From start to finish, payment transactions can be time-consuming, especially if customers must read their card numbers out loud. If CSRs mishear or mistype the card numbers, the transaction could be rejected by the payment service provider (PSP). This not only leads to repeat calls and customer aggravation, but can also result in failed transaction charges for the call center. Plus, regional dialects, accents, and even poor connections can complicate the information exchange, further increasing AHT.

While some have turned to interactive voice response (IVR) systems or automated payment processes, these technologies have an unfavorable reputation for increasing customer frustration and often, AHT. If customers miskey their credit card numbers using an IVR system, they often don't know how to correct it. Instead, they simply hang up the phone, creating a scenario that negatively impacts both customer satisfaction and first contact resolution (FCR) metrics, as well as the bottom line.
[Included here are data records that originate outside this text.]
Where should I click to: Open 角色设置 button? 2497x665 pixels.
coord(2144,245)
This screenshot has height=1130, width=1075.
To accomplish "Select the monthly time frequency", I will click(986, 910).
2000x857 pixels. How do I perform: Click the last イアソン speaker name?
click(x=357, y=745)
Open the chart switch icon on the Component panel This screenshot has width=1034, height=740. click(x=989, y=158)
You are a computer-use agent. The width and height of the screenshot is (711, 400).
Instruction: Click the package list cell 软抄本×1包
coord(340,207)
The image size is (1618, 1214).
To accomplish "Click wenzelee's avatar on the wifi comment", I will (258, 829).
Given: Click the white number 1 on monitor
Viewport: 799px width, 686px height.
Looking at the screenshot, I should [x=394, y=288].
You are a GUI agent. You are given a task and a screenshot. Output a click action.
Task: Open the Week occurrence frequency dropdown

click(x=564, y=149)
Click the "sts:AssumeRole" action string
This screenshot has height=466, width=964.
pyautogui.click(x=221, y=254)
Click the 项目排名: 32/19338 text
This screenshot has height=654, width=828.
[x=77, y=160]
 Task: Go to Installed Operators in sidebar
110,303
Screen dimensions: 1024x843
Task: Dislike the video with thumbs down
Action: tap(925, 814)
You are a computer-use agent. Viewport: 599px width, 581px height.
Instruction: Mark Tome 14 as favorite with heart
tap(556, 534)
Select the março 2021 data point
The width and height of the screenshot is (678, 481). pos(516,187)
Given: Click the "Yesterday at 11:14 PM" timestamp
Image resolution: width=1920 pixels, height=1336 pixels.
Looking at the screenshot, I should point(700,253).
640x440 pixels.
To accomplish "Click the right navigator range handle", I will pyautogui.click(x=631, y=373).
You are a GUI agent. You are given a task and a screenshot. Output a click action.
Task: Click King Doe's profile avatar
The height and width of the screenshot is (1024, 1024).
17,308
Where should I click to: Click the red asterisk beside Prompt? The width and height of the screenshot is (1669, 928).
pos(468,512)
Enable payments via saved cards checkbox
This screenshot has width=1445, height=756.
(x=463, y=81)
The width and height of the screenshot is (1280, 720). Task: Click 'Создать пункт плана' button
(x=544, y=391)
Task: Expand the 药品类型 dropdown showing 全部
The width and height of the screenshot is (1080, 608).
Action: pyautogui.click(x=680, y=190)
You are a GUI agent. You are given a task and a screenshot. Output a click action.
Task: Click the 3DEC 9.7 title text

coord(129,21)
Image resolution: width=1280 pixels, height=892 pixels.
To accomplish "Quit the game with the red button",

A new approach to phone payments

To make reducing AHT when taking payments via the phone easy, you must make the transactional portion of the call as streamlined and efficient as possible. Business leaders should look to call center technologies that can provide secure capabilities for the payment transaction portion of the call, while keeping live CSRs on the line for when customers need assistance. This approach allows callers to securely enter their payment information using their phones' keypads, giving them control over their own personal data. The keypad tones are masked so that card numbers are never revealed to CSRs, who do not need to reconfirm numbers or transfer customers to an IVR or other system. And, data is securely and automatically routed directly to the payment processor, which reduces the scope of compliance with the Payment Card Industry Data Security Standard. The technology performs early BIN and Luhn checks in real time, significantly reducing the risk of failed transaction charges and time-bound reattempts, allowing CSRs to carry out other wrap-up activities and focus on first contact resolution.

Furthermore, this approach ensures that customers' sensitive information does not enter the call center infrastructure. Information is shielded from CSRs (and nearby eavesdroppers) who might intend to use it for fraudulent activity, and is also kept safe from outside cyberattacks. This drastically reduces the risk of a brand-damaging data breach, which could potentially cost a company millions of dollars.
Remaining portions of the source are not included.